Эви присела в жеманном книксене.
– Мисс Евангелина О’Нил из рода О’Нилов Зенита.
– О’Нилов Зенита? Я чувствую, что одет неподобающим образом. Где мой смокинг? – Он снова по-волчьи оскалился, и Эви почувствовала себя не в своей тарелке. Странный парень не отличался высоким ростом, но его сухое, крепкое тело казалось собранным, как пружина. Рукава его рубашки, деловито закатанные до локтей, обнажали жилистые руки, а брюки были заношены и вытянуты на коленях. Пальцы покрывали темные размазанные кляксы, словно он подрабатывал башмачником и выпачкался в гуталине. В довершение образа на шее у него красовались очки-авиаторы.
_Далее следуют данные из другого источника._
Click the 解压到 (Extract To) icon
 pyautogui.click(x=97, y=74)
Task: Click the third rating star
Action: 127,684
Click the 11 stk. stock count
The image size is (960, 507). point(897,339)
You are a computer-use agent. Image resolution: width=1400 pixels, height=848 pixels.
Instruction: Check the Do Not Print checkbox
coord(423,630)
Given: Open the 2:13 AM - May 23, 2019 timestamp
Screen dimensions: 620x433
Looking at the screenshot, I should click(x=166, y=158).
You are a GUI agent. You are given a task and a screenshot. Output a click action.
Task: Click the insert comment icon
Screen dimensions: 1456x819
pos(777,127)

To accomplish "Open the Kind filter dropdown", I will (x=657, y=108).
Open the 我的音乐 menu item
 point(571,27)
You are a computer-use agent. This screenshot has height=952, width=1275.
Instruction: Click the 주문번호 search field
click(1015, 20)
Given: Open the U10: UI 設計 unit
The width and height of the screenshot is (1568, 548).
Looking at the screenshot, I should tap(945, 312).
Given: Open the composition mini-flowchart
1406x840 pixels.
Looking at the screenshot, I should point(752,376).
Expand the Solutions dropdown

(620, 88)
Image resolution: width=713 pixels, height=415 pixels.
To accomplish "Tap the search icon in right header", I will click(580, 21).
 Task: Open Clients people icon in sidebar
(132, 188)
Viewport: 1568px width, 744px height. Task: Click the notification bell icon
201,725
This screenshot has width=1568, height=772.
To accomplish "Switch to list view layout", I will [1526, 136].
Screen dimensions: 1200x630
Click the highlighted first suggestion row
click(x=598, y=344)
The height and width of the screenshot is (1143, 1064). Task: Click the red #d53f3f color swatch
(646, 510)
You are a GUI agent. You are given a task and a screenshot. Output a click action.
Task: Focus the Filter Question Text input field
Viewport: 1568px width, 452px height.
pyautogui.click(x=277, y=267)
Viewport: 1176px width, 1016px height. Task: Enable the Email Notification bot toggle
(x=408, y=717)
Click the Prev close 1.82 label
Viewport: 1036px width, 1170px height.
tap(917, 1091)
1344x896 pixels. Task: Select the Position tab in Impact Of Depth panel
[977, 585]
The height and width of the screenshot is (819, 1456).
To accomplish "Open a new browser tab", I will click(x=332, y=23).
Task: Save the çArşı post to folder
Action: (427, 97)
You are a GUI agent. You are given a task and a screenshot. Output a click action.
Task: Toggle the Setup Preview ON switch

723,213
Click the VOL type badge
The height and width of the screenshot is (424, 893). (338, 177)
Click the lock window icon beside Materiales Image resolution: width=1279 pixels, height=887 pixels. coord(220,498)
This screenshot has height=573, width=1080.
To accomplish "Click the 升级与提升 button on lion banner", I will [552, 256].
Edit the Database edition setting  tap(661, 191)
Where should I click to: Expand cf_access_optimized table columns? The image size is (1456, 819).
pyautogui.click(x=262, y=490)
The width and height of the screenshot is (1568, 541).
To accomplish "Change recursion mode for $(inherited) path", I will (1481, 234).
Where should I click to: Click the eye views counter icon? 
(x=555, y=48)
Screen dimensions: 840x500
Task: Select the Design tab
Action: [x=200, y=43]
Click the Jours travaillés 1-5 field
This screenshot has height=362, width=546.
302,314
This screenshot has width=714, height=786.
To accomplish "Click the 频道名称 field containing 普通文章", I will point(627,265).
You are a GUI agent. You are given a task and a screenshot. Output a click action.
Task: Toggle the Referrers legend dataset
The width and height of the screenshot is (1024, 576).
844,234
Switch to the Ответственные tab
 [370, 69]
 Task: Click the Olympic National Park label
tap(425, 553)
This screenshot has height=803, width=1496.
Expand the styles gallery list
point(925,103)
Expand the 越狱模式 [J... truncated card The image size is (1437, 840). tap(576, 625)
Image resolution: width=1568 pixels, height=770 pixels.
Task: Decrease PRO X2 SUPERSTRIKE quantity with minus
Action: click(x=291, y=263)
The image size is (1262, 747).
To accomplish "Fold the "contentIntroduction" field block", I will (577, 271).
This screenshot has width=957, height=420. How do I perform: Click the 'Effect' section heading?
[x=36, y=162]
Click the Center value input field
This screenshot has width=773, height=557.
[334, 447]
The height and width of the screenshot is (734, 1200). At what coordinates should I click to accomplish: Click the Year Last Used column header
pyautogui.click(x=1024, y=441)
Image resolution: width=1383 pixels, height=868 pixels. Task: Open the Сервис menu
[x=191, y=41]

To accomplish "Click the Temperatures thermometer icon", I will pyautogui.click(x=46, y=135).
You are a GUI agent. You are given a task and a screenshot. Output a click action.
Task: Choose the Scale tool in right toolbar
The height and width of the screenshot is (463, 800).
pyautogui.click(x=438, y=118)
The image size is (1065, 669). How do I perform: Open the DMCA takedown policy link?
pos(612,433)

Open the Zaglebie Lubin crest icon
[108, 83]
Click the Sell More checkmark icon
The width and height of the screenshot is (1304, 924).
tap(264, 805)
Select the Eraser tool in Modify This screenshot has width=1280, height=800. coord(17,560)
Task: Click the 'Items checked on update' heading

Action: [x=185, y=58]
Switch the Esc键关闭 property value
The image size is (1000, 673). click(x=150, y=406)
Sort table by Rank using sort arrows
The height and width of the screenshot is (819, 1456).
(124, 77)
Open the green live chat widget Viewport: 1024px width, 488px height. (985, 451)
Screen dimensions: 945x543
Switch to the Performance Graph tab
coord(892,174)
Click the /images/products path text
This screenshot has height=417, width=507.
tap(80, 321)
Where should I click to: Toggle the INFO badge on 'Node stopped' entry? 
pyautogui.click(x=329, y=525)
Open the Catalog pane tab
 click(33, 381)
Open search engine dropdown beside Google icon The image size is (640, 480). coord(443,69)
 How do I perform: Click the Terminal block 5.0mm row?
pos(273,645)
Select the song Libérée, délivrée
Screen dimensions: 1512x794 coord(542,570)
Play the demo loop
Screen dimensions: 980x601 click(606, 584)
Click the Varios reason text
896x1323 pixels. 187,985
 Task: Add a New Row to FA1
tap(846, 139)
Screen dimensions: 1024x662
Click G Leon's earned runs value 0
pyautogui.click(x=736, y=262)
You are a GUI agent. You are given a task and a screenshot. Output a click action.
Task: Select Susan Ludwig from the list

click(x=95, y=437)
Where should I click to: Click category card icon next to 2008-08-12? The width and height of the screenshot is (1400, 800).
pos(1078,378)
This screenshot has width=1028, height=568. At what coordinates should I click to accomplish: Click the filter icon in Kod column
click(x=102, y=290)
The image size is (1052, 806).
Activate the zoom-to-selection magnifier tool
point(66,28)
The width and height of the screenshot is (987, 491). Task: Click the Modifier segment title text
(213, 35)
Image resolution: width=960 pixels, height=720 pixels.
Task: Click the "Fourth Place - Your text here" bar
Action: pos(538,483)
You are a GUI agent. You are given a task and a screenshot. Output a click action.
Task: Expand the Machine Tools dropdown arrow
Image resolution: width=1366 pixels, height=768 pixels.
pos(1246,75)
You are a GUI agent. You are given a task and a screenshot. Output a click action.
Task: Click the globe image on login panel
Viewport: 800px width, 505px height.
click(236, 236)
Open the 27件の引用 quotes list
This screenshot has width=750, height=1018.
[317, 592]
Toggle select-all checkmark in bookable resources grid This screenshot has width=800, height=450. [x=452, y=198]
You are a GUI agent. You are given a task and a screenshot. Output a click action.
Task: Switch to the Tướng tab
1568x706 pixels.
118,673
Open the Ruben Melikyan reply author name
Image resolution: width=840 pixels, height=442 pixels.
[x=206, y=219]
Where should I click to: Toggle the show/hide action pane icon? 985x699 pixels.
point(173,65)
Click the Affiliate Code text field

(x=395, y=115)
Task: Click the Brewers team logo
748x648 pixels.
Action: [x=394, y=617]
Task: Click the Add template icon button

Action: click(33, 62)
Ее первый нью-йоркский поклонник был экстравагантен до невозможности.
– Что ж, мистер Лойд, была рада встрече, но мне…
– Сэм, – сказал он тоном, не терпящим возражений, и так стремительно подхватил ее багаж, что Эви даже не успела заметить движения его руки. – Позвольте мне помочь.
– Я вполне могу сама… – Она потянулась к чемодану. Но парень отвел ее руку.
– Мне придется настаивать. Иначе матушка четвертует меня за то, что я вел себя не как джентльмен.
– Ладно. – Эви нервно заозиралась. – Но только до двери!
– Куда вы направляетесь?
– Вы задаете слишком много вопросов.
– Тогда попробую угадать. Вы из новых девушек Зигфелда[17]?
Она покачала головой.
– Модель? Актриса? Принцесса? Вы слишком хороши, чтобы быть «просто девушкой».
– Вы серьезно или издеваетесь?
– Я? Я настолько серьезен, что постоянно страдаю от этого.
Он ей откровенно и бессовестно льстил, но Эви даже нравилось. Она всегда наслаждалась повышенным вниманием к своей персоне. Похоже на шампанское – веселые пузырьки покалывают и одурманивают, и никогда не знаешь меры, хочется еще и еще. Но с другой стороны, Эви не хотелось выглядеть легкой добычей.
– Тогда вам следовало бы знать, что я приехала сюда, чтобы уйти в монастырь. – Эви закинула удочку.
Сэм оглядел ее с ног до головы и горестно покачал головой:
– Какая тяжелая утрата для мира – такая юная, симпатичная девушка.
– Служение Господу нашему не может быть утратой.
– Ну конечно! Теперь говорят, раз у нас появились Фрейд и двигатель внутреннего сгорания, то Бог умер.
– Он не умер, просто очень устал.
У Сэма слегка задергались уголки рта, словно он с трудом сдерживал улыбку, и Эви снова почувствовала покалывание веселых пузырьков. Этот парень с хитрой улыбкой всезнайки посчитал ее забавной.
– Что ж, это благое дело, – с вызовом согласился он. – Все эти службы и покаяния. Кстати, в какой монастырь вы направляетесь?
– Тот, в котором носят черное и белое.
– У него есть название? Может быть, я о нем слышал. – Сэм картинно склонил голову. – Я очень набожен.
Эви сделала вид, что хочет что-то сказать, но слегка поперхнулась.
– Это… монастырь Святой Марии.
– Понятно. Но какой именно монастырь Святой Марии?
– Тот самый, который первым приходит в голову.
– Слушайте, возможно, прежде чем посвятить свою жизнь Господу, стоило бы прошвырнуться по городу? Я знаю все злачные места и могу стать шикарным гидом.
Сэм взял ее за руку, и она почувствовала легкое волнение и в то же время растерянность. Эви не успела пробыть в городе и пяти минут, и вот уже какой-то молодой человек – бесспорно, очень интересный и привлекательный – пытался пригласить ее на свидание. Она испытывала странную смесь страха и восторга.
– Слушайте, открою вам один секрет. – Он воровато оглянулся по сторонам. – Я работаю вербовщиком для самых крупных воротил этого города. Зигфелда. Шуберта. Уайта. Я всех их знаю лично. Если я не представлю им такой талант, как вы, меня просто вздернут за неоправданное головотяпство.
– Вы считаете меня талантливой?
– Уверен на сто процентов. У меня чутье на эти вещи.
Эви скептически изогнула бровь:
– Я не пою, не танцую и не умею играть на сцене.
– Вот и я о чем. Настоящая дива, с какой стороны ни подойти. – Он расплылся в улыбке. – В монастыре Святой Марии будут в восторге от таких способностей.
Эви прыснула, сама того не желая.
– Ладно. И что же такой проницательный профессионал разглядел во мне особенного? – жеманно спросила она и посмотрела на Сэма снизу вверх сквозь полуопущенные ресницы – прямо как Колин Мур[18] в «Девушках нового времени».